Task objective:
In this exercise, the data must be written out exactly.

____ Provided entries

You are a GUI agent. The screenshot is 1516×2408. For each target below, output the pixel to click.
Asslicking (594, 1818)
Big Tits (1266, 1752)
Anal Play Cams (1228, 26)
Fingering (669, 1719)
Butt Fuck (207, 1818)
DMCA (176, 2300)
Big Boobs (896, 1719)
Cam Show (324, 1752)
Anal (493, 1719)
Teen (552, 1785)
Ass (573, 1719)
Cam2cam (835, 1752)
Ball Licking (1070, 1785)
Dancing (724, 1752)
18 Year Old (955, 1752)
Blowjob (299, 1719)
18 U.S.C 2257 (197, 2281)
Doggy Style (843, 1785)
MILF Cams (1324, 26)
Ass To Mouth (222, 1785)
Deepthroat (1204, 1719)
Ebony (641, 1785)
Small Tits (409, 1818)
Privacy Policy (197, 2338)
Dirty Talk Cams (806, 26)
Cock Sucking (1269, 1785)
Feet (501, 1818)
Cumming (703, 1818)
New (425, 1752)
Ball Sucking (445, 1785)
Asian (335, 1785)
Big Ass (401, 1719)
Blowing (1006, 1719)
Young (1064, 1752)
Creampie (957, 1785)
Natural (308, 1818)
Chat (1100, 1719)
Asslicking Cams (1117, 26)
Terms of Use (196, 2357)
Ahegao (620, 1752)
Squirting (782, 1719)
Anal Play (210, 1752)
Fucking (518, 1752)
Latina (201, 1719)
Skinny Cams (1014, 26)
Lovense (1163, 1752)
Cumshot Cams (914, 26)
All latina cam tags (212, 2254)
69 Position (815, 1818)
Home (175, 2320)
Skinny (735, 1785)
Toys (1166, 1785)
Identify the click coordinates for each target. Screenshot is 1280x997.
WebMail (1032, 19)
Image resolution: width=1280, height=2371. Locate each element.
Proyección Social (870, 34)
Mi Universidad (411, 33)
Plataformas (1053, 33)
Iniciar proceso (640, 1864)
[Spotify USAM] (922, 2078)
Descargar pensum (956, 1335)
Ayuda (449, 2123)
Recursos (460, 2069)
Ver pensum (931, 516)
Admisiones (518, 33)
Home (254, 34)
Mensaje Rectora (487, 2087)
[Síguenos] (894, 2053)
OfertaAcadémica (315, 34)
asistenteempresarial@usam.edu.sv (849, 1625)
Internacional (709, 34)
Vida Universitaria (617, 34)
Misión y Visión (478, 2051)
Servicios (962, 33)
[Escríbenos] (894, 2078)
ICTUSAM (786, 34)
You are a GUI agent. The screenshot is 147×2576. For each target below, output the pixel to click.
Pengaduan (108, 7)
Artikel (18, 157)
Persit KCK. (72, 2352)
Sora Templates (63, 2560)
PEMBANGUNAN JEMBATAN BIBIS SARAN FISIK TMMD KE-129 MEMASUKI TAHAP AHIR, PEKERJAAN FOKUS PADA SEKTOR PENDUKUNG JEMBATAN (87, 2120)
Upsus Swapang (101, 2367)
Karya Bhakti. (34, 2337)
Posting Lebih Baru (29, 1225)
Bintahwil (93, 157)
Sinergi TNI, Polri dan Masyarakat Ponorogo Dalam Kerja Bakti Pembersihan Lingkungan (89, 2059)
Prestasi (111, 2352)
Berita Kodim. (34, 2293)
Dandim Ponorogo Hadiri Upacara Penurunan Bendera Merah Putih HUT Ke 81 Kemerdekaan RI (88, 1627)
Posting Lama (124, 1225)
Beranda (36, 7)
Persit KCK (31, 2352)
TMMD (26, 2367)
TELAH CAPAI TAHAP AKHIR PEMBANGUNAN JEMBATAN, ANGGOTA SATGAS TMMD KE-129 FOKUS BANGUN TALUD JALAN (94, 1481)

________

Answer box:
You are a GUI agent. The screenshot is 1516×2408. For each target below, output the pixel to click.
Asslicking (594, 1818)
Big Tits (1266, 1752)
Anal Play Cams (1228, 26)
Fingering (669, 1719)
Butt Fuck (207, 1818)
DMCA (176, 2300)
Big Boobs (896, 1719)
Cam Show (324, 1752)
Anal (493, 1719)
Teen (552, 1785)
Ass (573, 1719)
Cam2cam (835, 1752)
Ball Licking (1070, 1785)
Dancing (724, 1752)
18 Year Old (955, 1752)
Blowjob (299, 1719)
18 U.S.C 2257 (197, 2281)
Doggy Style (843, 1785)
MILF Cams (1324, 26)
Ass To Mouth (222, 1785)
Deepthroat (1204, 1719)
Ebony (641, 1785)
Small Tits (409, 1818)
Privacy Policy (197, 2338)
Dirty Talk Cams (806, 26)
Cock Sucking (1269, 1785)
Feet (501, 1818)
Cumming (703, 1818)
New (425, 1752)
Ball Sucking (445, 1785)
Asian (335, 1785)
Big Ass (401, 1719)
Blowing (1006, 1719)
Young (1064, 1752)
Creampie (957, 1785)
Natural (308, 1818)
Chat (1100, 1719)
Asslicking Cams (1117, 26)
Terms of Use (196, 2357)
Ahegao (620, 1752)
Squirting (782, 1719)
Anal Play (210, 1752)
Fucking (518, 1752)
Latina (201, 1719)
Skinny Cams (1014, 26)
Lovense (1163, 1752)
Cumshot Cams (914, 26)
All latina cam tags (212, 2254)
69 Position (815, 1818)
Home (175, 2320)
Skinny (735, 1785)
Toys (1166, 1785)
Identify the click coordinates for each target. Screenshot is 1280x997.
WebMail (1032, 19)
Image resolution: width=1280, height=2371. Locate each element.
Proyección Social (870, 34)
Mi Universidad (411, 33)
Plataformas (1053, 33)
Iniciar proceso (640, 1864)
[Spotify USAM] (922, 2078)
Descargar pensum (956, 1335)
Ayuda (449, 2123)
Recursos (460, 2069)
Ver pensum (931, 516)
Admisiones (518, 33)
Home (254, 34)
Mensaje Rectora (487, 2087)
[Síguenos] (894, 2053)
OfertaAcadémica (315, 34)
asistenteempresarial@usam.edu.sv (849, 1625)
Internacional (709, 34)
Vida Universitaria (617, 34)
Misión y Visión (478, 2051)
Servicios (962, 33)
[Escríbenos] (894, 2078)
ICTUSAM (786, 34)
You are a GUI agent. The screenshot is 147×2576. For each target below, output the pixel to click.
Pengaduan (108, 7)
Artikel (18, 157)
Persit KCK. (72, 2352)
Sora Templates (63, 2560)
PEMBANGUNAN JEMBATAN BIBIS SARAN FISIK TMMD KE-129 MEMASUKI TAHAP AHIR, PEKERJAAN FOKUS PADA SEKTOR PENDUKUNG JEMBATAN (87, 2120)
Upsus Swapang (101, 2367)
Karya Bhakti. (34, 2337)
Posting Lebih Baru (29, 1225)
Bintahwil (93, 157)
Sinergi TNI, Polri dan Masyarakat Ponorogo Dalam Kerja Bakti Pembersihan Lingkungan (89, 2059)
Prestasi (111, 2352)
Berita Kodim. (34, 2293)
Dandim Ponorogo Hadiri Upacara Penurunan Bendera Merah Putih HUT Ke 81 Kemerdekaan RI (88, 1627)
Posting Lama (124, 1225)
Beranda (36, 7)
Persit KCK (31, 2352)
TMMD (26, 2367)
TELAH CAPAI TAHAP AKHIR PEMBANGUNAN JEMBATAN, ANGGOTA SATGAS TMMD KE-129 FOKUS BANGUN TALUD JALAN (94, 1481)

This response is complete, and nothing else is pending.